_Exercício proposto 1:_ Segundo o trecho sobre a fuga de Maria com Jesus, quem escreveu o livro Contos do Tempo de Noel?

Por baldios e caminhos desconhecidos, Maria foge com Jesus no colo. Tem medo, por isso fustiga as patas do animal, mas um jumentinho pode pouco, quando o assunto é trote veloz. E uma mãe, cujo filho escapou por pouco da espada de Herodes, pode menos, ou nada, em meio ao tamanho da ameaça.
No livro de Contos do Tempo de Noel, do escritor Henri Pourrat (*), os soldados de Herodes vêm no encalço da mãe e do filho. Guiam cavalos sírios pelo terreno montanhoso e árido da Judeia, informados do paradeiro dos fugitivos por olhos espiões.

— Viu passarem por aqui uma mulher e um menino? —, perguntaram a um camponês suado, em pleno trabalho de ceifar o trigo. O homem tirou o chapéu, assustado de ver assim diante dele os soldados mercenários do rei, tendo ali, bem ao lado, escondidos por ele em uma toca, e tapados por uma capa, a mãe, o filho, e o animal.
— Sim, nobre capitão de Herodes, foram por aquele lado —, disse, apontando em uma direção qualquer.
— Temos o comando de matá-la. Cortaremos os dois mamilos e os dois braços da mulher, e o menino cairá no chão, sem ter onde se apoiar e um peito para mamar — respondeu o soldado, e seguiu na direção indicada.

Maria — isso o conto não menciona — segue pela estrada na companhia de José. E, também, se temos o coração tocado por esta cena, dos desvalidos e vulneráveis. Daquele tempo, deste, e de outros vindouros. Imigrantes, sem-teto, catadores de lixo, moradores de barracos de lata, meninos e meninas vítimas de abusos e violência — milhares de mulheres e adolescentes mortas por namorados, companheiros e maridos, no mundo.

[Parte de um arquivo de dados]
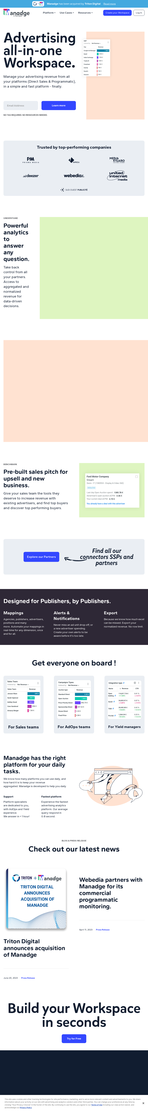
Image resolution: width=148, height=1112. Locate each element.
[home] (16, 13)
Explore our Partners (41, 557)
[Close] (143, 1104)
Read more (109, 3)
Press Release (28, 978)
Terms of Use (96, 1106)
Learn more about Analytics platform (16, 315)
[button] (49, 13)
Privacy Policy (26, 1109)
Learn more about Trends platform (25, 515)
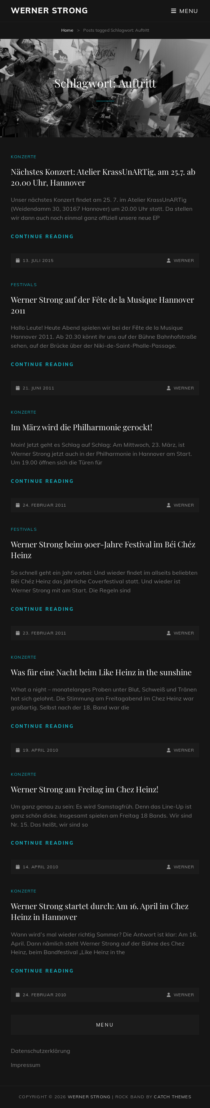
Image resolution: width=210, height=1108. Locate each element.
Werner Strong (49, 10)
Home (67, 30)
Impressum (25, 1064)
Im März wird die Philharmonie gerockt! (81, 427)
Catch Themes (172, 1096)
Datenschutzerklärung (40, 1050)
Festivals (24, 284)
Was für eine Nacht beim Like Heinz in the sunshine (101, 672)
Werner (184, 260)
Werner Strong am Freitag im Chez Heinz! (84, 789)
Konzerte (24, 156)
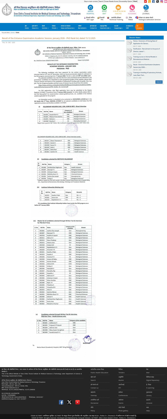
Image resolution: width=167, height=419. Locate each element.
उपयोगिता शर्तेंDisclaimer (95, 401)
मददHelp (148, 409)
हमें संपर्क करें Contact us (94, 386)
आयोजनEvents (121, 401)
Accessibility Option (125, 1)
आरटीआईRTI (121, 386)
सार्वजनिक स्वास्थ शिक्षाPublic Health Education (99, 371)
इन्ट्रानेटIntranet (149, 401)
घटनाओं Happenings (118, 27)
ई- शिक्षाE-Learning (150, 386)
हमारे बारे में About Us (35, 27)
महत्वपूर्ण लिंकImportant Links (105, 27)
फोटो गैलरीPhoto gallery (123, 409)
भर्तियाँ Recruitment (82, 27)
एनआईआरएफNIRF (129, 27)
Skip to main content (91, 1)
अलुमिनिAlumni (121, 378)
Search (101, 1)
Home (12, 32)
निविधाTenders (122, 371)
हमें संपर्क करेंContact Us (93, 27)
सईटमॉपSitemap (94, 393)
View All (159, 82)
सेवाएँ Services (45, 27)
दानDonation (139, 27)
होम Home (27, 27)
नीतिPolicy (93, 409)
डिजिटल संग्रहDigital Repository (152, 378)
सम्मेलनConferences (123, 393)
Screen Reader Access (111, 1)
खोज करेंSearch (93, 378)
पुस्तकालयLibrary (149, 393)
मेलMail (147, 371)
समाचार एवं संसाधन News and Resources (68, 27)
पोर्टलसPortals (55, 27)
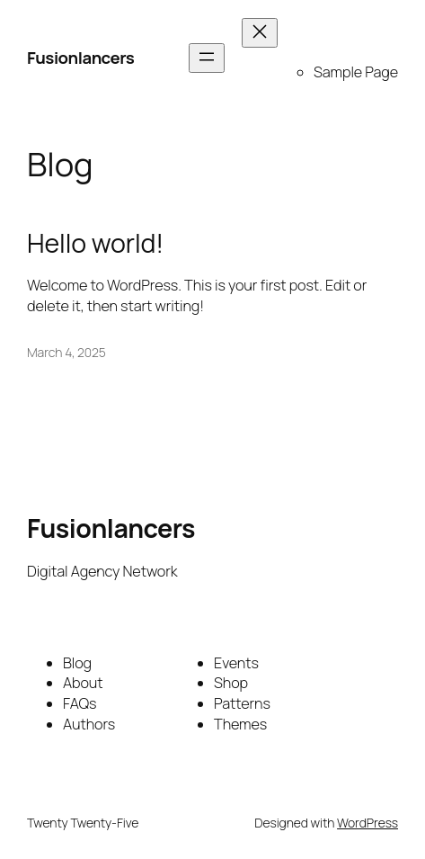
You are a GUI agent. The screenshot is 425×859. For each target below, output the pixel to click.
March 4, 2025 (66, 352)
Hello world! (95, 243)
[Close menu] (260, 33)
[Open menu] (207, 58)
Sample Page (356, 72)
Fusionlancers (80, 57)
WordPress (367, 822)
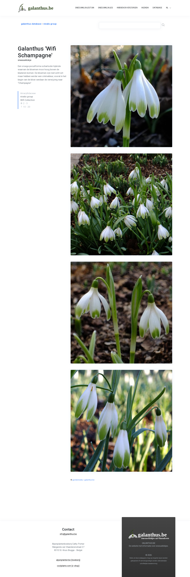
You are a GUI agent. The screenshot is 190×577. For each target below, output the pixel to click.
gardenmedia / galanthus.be (83, 480)
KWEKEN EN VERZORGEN (127, 8)
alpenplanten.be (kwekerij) (68, 560)
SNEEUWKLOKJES (105, 8)
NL (167, 8)
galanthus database (31, 23)
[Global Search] (164, 25)
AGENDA (145, 8)
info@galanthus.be (68, 534)
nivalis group (50, 23)
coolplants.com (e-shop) (68, 566)
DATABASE (157, 8)
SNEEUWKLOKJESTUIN (84, 8)
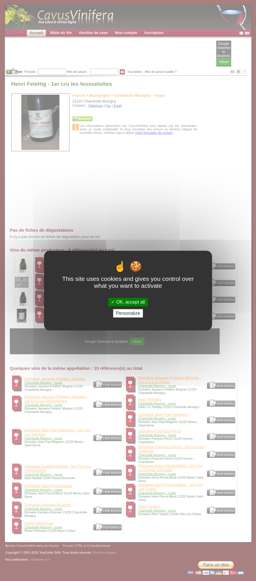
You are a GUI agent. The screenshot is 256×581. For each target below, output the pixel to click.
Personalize (128, 313)
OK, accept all (128, 302)
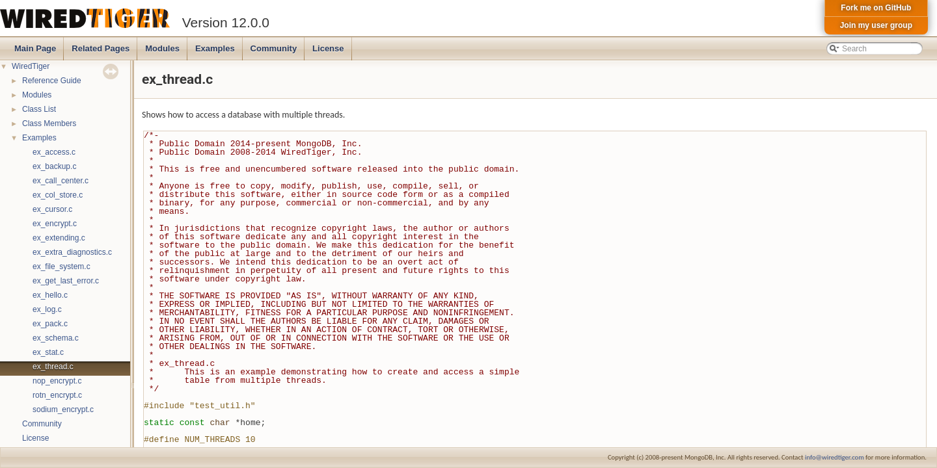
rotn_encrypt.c (57, 395)
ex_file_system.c (61, 266)
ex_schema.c (56, 338)
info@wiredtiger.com (834, 457)
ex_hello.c (50, 295)
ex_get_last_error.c (66, 280)
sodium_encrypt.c (63, 409)
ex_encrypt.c (55, 223)
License (328, 48)
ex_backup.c (54, 166)
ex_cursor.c (52, 209)
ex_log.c (47, 309)
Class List (39, 109)
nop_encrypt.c (57, 380)
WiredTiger (30, 66)
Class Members (49, 123)
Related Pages (100, 48)
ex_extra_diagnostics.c (72, 252)
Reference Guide (51, 80)
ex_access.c (54, 152)
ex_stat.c (48, 352)
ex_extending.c (59, 237)
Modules (162, 48)
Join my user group (876, 25)
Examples (215, 48)
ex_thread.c (53, 366)
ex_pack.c (50, 323)
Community (274, 48)
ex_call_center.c (60, 180)
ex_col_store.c (58, 195)
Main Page (35, 48)
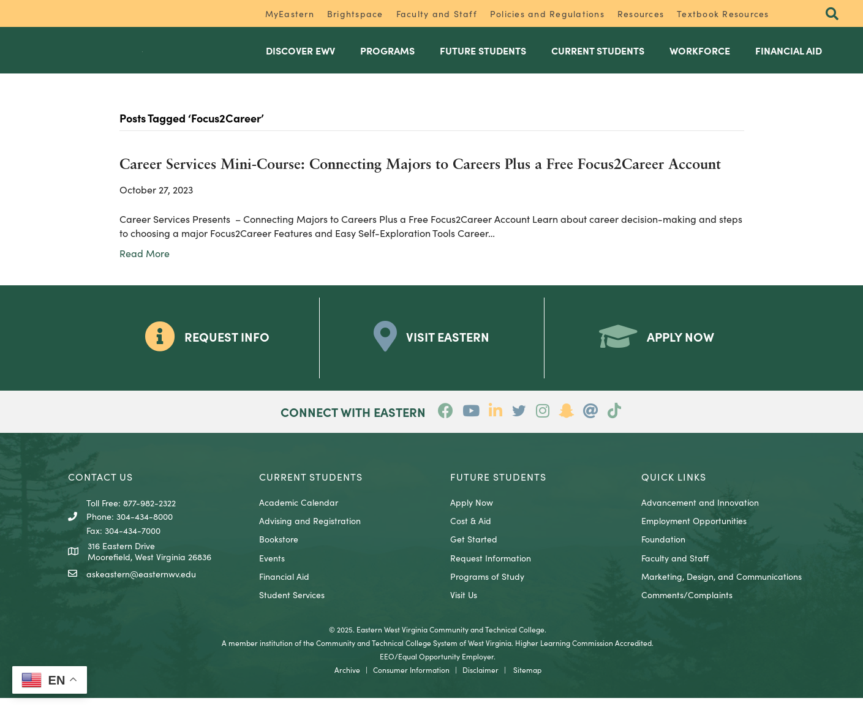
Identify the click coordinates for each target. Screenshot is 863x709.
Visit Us (463, 606)
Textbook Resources (723, 13)
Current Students (597, 56)
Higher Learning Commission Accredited (583, 653)
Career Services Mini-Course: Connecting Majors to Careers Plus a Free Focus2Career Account (420, 177)
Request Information (490, 569)
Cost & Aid (470, 532)
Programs (387, 56)
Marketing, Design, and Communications (721, 588)
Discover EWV (300, 56)
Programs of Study (487, 588)
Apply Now (471, 514)
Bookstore (278, 550)
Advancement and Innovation (700, 514)
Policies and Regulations (547, 13)
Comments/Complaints (687, 606)
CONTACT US (100, 488)
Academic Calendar (298, 514)
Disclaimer (480, 680)
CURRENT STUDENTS (311, 488)
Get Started (473, 550)
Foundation (663, 550)
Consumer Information (411, 680)
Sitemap (527, 680)
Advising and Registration (310, 532)
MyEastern (289, 13)
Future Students (483, 56)
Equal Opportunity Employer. (447, 667)
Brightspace (355, 13)
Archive (347, 680)
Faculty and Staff (436, 13)
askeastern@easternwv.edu (141, 585)
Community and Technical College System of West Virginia (413, 653)
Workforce (699, 56)
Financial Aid (788, 56)
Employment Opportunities (694, 532)
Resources (640, 13)
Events (272, 569)
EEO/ (389, 667)
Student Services (292, 606)
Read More (144, 264)
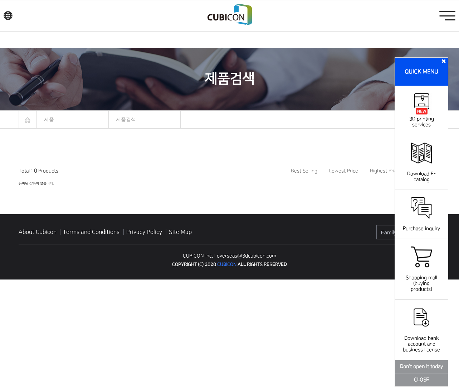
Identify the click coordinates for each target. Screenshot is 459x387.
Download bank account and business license (421, 338)
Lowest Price (343, 171)
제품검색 (126, 119)
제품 (49, 119)
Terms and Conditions (92, 232)
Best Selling (304, 171)
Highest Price (385, 171)
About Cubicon (38, 232)
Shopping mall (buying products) (421, 277)
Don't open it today (421, 366)
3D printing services (421, 119)
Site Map (180, 232)
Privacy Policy (144, 232)
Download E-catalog (421, 170)
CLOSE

_Exercício proposto 2:_ Nos registros, desloque em -138 cada número das coordenadas que aparecem como resposta, da linha que contém "Discover EWV (300, 56)" até o fim dos registros. Reproduza somente essas linhas, com os pedidos incluídos e sem as imagens.

_Resposta da tarefa 1:_ Henri Pourrat.

_Resposta da tarefa 2:_
Discover EWV (162, -82)
Programs of Study (349, 450)
Apply Now (333, 376)
Bookstore (140, 412)
Advancement and Innovation (562, 376)
Policies and Regulations (409, -125)
Comments/Complaints (549, 468)
CONTACT US (-38, 350)
Academic Calendar (160, 376)
Disclaimer (342, 542)
CURRENT STUDENTS (173, 350)
Get Started (335, 412)
Foundation (525, 412)
Consumer Information (273, 542)
Sitemap (389, 542)
Advising and Registration (172, 394)
MyEastern (151, -125)
Future Students (345, -82)
Equal Opportunity Employer. (309, 529)
Brightspace (217, -125)
Archive (209, 542)
Faculty and Staff (298, -125)
askeastern@easternwv.edu (3, 447)
Community and Technical College System of West Virginia (275, 515)
Workforce (561, -82)
Financial Aid (650, -82)
Employment Opportunities (556, 394)
Resources (502, -125)
Events (134, 431)
EEO/ (251, 529)
Student Services (154, 468)
Read More (6, 126)
Identify the click coordinates for each target. Screenshot is 459x387.
Download bank account and business license (283, 200)
Lowest Price (205, 33)
제품검색 (-12, -19)
제품 (-89, -19)
Terms and Conditions (-46, 94)
Best Selling (166, 33)
Highest Price (247, 33)
About Cubicon (-100, 94)
Shopping mall (buying products) (283, 139)
Don't open it today (283, 228)
3D printing services (283, -19)
Site Map (42, 94)
Privacy Policy (6, 94)
Download E-catalog (283, 32)
CLOSE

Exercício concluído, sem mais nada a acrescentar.